When everyone else starts loading their backpacks and shopping the back-to-school sales, I know it is time for me to dive back into TurboTax.
That’s because fall is the perfect time to plan my approach to the tax forms I won’t file until next April. By using the next four months strategically, I may be able to reduce the amount I have to pay then.
This is a particularly easy year to do tax planning, because the rules haven’t changed much from 2013. If you do your own taxes on a program like Intuit’s TurboTax or TaxAct, you can use last year’s version to create a new return using this year’s numbers, and play some what-if games to see how different actions will affect your tax bill.
If you use a tax professional, it’s a good time to ask for a fall review and some advice.
Here are some of the actions to take now and through the end of the year to minimize your 2014 taxes.
1. Feed the tax-advantaged plans. Start by making sure you’re putting the maximum amount possible into your own health savings account, if you have one associated with a high-deductible health plan. That conveys maximum tax advantage for the long term. Also boost the amount you are contributing to your 401(k) plan and your own individual retirement account if you’re not already contributing the maximum.
2. Plan your year-end charitable giving. You probably have decent gains in some stocks or mutual funds. If you give your favorite charity shares of an investment, you can save taxes and help the charity. Instead of selling the shares, paying capital gains taxes on your profits and giving the remainder to your charity, you can transfer the shares, get a charitable deduction for their full value and let the charity—which is not required to pay income taxes—sell the shares. Start early in the year to identify the right shares and the right charity.
3. Take losses, and some gains. If you have any investment losses, you can sell the shares now and lock in the losses. They can help you offset any taxable gains as well as some ordinary income. You can re-buy the same security after 31 days, or buy something different immediately. In some cases, you may want to lock in gains, too. You might sell winners now if you want to make changes to your holdings and have the losses to offset them.
4. Be strategic about the alternative minimum tax. Did you pay it last year? Do you have a lot of children, medical expenses and mortgage interest payments? If so, you may end up subject to the alternative minimum tax, which taxes more of your income (by disallowing some deductions) at a lower tax rate. Robert Weiss, global head of J.P. Morgan Private Bank’s Advice Lab—a personal finance strategy group—says there are planning opportunities here. If you expect to be in the alternative minimum tax group, you can pull some income into this year—by exercising stock options or taking a bonus before the year ends—and have it taxed at the lower AMT rate. It’s good to get professional advice on this tactic, though. If you pull in too much money you could get kicked out of the AMT and the strategy would backfire.

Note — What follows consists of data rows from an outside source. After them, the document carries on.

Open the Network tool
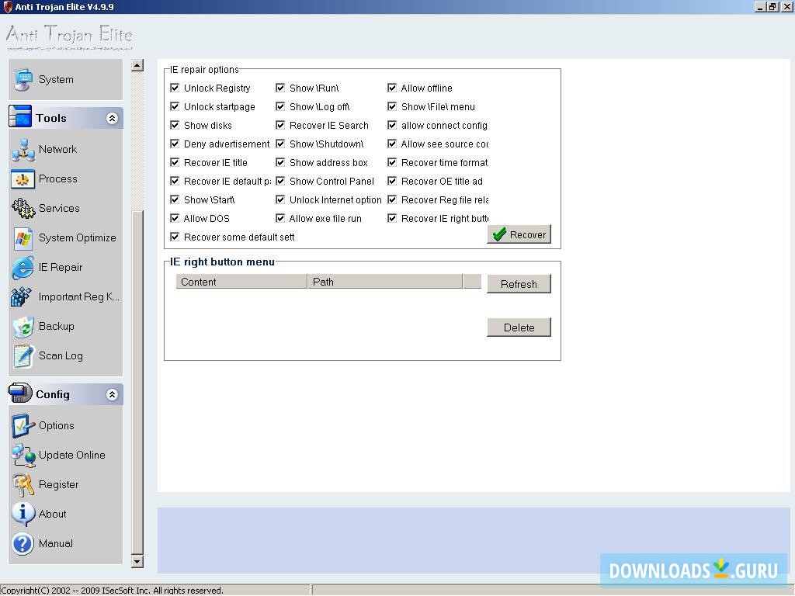This screenshot has height=596, width=795. click(x=57, y=149)
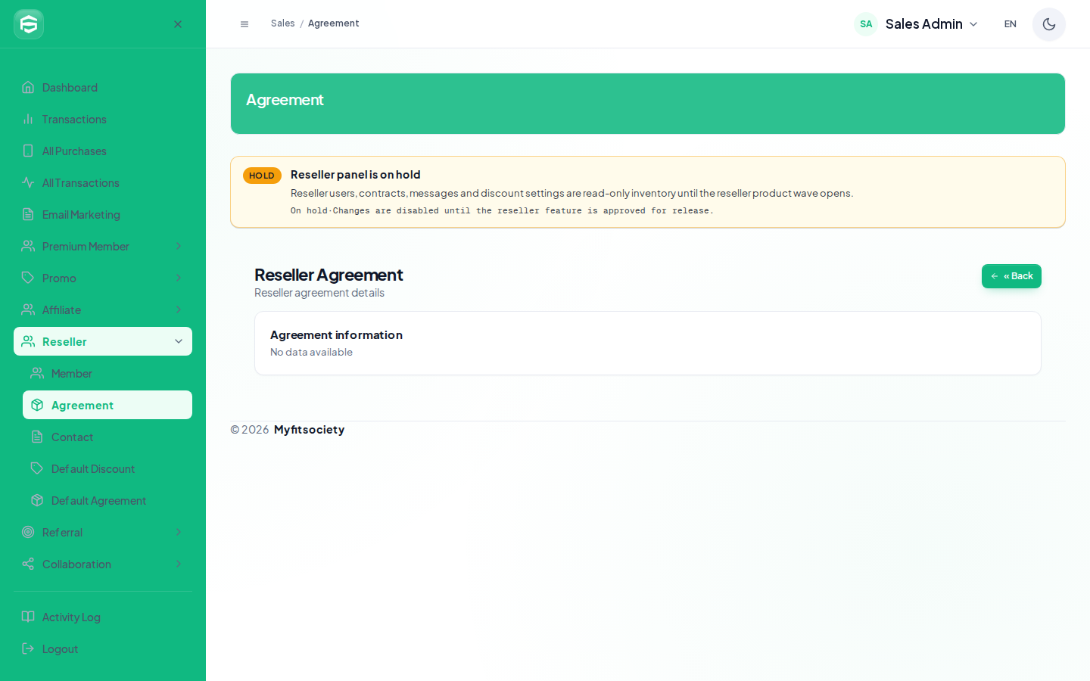
Task: Expand the Collaboration submenu chevron
Action: pos(179,564)
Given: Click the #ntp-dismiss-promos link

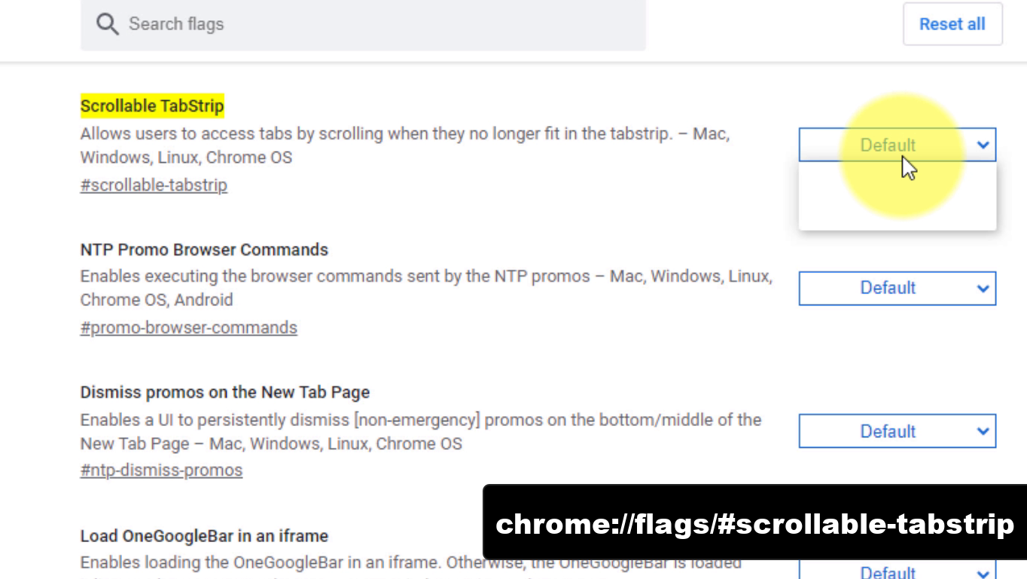Looking at the screenshot, I should tap(161, 470).
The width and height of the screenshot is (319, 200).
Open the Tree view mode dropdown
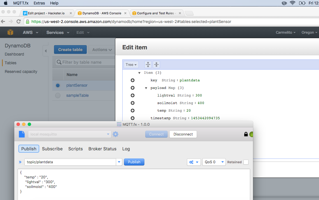[131, 65]
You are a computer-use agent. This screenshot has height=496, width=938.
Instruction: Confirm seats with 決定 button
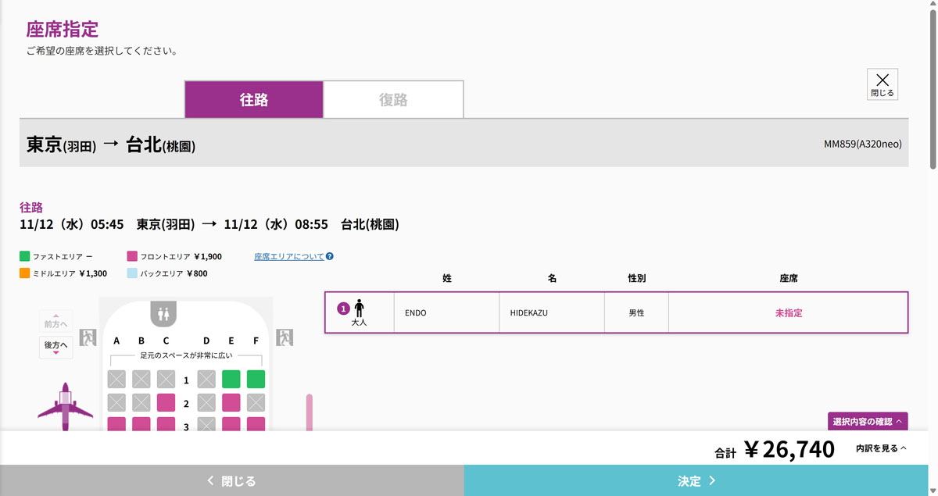click(x=696, y=481)
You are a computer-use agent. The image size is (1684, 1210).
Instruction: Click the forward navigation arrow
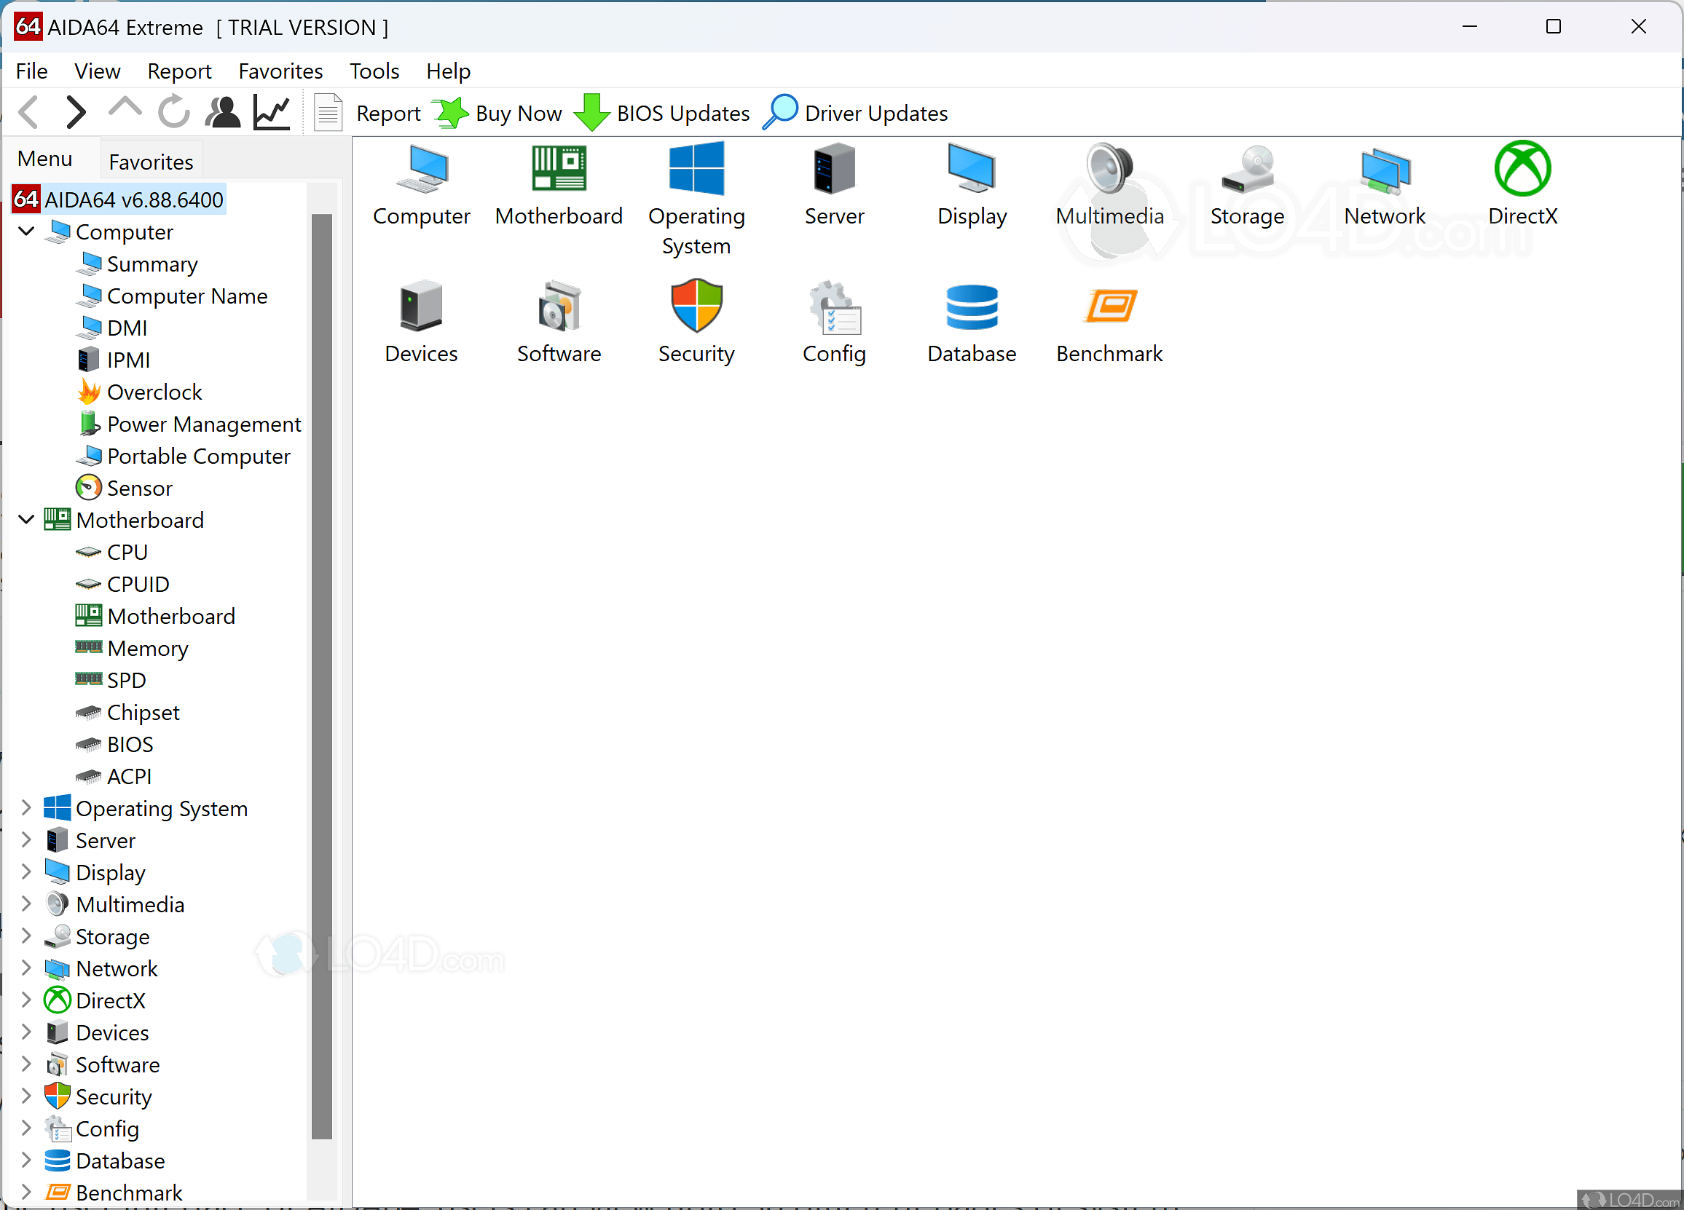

5. Look at the list of deductible items and plan your approach. Many items, such as union dues, work uniforms, investment management fees and more are deductible once they surpass 2% of your adjusted gross income. Tax advisers often suggest taxpayers “bunch” those deductions into every other year to capture more of them. Check out the Internal Revenue Service’s Publication 529 to view the list, and try to determine if you want to amass your deductions this year or next. Then shop accordingly.